Copy each line of the records that contains the word "heading".

----------

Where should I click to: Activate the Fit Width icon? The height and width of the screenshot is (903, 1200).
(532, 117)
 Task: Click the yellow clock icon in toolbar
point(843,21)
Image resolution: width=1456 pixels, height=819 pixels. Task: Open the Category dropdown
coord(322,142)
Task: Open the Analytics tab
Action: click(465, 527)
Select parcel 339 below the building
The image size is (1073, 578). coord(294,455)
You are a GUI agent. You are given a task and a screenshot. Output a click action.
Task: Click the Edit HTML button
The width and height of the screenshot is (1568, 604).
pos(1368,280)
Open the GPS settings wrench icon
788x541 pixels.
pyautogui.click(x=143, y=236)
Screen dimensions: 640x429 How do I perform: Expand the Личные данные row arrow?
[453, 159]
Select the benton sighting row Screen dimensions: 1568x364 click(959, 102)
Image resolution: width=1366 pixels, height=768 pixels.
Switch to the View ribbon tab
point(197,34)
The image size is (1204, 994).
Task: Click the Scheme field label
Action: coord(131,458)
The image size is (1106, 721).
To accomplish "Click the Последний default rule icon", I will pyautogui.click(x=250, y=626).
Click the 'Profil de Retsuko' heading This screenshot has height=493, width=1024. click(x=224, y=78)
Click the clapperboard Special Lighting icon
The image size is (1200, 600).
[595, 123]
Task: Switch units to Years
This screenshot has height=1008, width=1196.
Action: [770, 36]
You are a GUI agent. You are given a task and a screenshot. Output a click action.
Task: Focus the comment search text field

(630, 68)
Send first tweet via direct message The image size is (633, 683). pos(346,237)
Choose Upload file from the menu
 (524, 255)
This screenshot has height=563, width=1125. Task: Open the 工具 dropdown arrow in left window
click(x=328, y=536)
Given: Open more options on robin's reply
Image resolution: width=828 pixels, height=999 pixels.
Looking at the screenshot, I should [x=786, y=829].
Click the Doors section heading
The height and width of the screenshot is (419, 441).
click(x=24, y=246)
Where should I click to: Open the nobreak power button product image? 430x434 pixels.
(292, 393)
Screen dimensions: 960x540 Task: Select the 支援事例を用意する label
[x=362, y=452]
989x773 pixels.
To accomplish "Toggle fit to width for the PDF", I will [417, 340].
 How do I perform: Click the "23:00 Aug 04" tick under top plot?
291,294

----------

- [ANSWER SECTION]
Click the 'Profil de Retsuko' heading This screenshot has height=493, width=1024. click(x=224, y=78)
Click the Doors section heading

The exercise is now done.